▸ **Problem to solve**: This exercise calls for copying every line below that holds the word "folder".

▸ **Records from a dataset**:

◆ ◆ ◆ ◆ ◆ ◆ ◆

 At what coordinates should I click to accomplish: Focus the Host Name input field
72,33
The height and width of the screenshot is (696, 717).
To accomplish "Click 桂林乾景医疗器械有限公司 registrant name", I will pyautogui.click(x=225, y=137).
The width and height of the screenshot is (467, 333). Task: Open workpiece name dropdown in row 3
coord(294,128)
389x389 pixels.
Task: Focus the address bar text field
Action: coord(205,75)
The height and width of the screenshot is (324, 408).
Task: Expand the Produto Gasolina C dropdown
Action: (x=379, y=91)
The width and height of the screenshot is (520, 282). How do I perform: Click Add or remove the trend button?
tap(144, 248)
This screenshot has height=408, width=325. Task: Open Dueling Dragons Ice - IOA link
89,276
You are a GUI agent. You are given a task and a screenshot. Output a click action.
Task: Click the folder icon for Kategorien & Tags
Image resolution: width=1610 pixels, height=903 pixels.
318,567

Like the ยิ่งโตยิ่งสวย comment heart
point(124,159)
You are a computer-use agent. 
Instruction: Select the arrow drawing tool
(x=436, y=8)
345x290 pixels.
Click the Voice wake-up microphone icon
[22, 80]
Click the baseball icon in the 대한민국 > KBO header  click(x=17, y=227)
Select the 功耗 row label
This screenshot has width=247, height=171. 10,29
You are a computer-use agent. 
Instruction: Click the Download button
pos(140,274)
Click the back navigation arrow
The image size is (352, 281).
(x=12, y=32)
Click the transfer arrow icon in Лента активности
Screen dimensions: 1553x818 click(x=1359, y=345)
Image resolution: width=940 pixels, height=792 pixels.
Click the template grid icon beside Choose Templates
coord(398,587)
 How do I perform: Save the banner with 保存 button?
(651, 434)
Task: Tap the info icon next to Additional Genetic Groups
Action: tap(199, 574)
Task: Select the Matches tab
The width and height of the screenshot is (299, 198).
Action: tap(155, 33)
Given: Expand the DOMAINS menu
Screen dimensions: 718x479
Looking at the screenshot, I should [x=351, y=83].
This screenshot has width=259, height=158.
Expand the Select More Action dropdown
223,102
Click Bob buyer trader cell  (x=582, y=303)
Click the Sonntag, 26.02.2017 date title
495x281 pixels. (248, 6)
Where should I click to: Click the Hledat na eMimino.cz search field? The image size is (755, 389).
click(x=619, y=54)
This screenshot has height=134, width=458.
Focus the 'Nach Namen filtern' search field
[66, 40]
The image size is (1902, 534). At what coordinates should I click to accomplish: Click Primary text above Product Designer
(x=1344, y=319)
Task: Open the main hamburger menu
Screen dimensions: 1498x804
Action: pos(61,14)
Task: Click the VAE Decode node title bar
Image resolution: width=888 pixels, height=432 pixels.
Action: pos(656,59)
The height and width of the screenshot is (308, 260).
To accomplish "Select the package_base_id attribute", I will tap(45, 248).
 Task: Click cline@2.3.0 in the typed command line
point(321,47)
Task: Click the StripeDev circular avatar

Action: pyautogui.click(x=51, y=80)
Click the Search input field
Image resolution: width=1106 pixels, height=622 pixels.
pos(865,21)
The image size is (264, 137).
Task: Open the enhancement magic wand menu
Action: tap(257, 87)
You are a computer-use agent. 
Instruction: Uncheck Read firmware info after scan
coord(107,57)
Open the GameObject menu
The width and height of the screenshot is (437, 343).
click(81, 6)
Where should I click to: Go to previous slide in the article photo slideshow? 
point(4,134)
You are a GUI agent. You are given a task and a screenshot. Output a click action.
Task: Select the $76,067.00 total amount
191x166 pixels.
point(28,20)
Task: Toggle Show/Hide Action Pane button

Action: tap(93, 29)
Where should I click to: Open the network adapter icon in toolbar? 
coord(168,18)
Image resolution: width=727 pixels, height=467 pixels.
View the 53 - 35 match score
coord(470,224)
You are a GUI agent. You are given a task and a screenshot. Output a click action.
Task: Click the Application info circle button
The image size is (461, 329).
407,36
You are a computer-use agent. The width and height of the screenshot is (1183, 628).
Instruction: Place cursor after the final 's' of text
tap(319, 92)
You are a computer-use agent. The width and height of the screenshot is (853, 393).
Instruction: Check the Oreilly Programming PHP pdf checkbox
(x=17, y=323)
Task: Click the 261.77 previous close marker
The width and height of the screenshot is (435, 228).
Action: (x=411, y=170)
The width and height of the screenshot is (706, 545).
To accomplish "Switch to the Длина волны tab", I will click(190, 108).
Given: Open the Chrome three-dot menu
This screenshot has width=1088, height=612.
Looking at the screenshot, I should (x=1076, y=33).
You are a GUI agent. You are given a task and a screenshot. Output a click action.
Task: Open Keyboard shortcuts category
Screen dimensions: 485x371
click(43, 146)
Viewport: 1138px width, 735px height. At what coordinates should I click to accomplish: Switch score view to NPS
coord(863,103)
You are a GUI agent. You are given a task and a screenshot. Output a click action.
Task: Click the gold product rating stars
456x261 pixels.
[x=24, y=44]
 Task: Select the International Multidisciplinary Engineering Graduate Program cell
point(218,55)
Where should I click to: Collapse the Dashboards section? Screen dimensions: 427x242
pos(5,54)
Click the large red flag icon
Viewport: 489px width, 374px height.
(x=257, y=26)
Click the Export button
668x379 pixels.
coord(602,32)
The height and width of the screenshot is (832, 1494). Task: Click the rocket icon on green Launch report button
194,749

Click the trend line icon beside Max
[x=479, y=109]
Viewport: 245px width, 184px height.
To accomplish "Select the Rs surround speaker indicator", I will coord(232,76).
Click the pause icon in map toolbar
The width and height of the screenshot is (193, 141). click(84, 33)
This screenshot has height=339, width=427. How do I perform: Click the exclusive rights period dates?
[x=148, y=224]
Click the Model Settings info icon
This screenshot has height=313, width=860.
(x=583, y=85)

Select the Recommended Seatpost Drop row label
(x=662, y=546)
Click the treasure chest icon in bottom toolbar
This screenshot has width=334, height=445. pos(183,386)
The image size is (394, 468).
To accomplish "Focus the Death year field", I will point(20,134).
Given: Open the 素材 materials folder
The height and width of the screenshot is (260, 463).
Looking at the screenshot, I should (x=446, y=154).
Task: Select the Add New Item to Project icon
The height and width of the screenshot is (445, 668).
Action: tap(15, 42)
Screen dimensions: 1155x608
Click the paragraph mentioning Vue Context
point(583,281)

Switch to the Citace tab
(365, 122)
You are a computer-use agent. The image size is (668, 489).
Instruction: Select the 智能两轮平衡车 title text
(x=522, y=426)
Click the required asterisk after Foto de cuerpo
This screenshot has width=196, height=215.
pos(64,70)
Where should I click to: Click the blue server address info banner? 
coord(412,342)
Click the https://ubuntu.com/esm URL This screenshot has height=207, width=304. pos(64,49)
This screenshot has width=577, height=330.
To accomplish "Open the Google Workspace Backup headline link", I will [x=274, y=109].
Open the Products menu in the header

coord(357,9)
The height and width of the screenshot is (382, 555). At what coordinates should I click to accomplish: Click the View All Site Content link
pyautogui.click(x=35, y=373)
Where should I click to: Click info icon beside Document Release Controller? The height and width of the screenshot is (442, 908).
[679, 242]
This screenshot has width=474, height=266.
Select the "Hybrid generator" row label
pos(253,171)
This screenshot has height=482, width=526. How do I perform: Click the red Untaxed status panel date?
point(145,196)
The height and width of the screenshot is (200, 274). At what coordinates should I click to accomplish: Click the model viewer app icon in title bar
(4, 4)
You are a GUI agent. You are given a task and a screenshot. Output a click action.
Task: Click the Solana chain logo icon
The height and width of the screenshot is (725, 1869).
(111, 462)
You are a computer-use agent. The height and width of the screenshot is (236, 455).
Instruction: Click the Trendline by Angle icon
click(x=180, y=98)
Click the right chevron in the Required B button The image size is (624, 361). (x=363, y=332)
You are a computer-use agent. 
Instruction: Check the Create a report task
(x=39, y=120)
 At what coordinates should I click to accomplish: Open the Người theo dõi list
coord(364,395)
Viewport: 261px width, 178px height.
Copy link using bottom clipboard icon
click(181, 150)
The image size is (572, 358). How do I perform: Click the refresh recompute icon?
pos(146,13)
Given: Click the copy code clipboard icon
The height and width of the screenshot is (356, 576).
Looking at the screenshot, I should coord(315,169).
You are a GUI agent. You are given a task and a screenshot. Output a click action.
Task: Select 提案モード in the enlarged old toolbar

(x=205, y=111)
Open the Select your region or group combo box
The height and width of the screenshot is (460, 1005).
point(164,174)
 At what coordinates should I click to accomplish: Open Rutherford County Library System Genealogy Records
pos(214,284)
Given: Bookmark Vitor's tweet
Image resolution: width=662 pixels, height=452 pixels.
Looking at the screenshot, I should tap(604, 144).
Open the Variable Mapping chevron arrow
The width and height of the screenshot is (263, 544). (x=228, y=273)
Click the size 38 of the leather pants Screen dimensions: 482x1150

◆ ◆ ◆ ◆ ◆ ◆ ◆

▸ **Finished task**:
Task: Click the folder icon for Kategorien & Tags
Given: Open the 素材 materials folder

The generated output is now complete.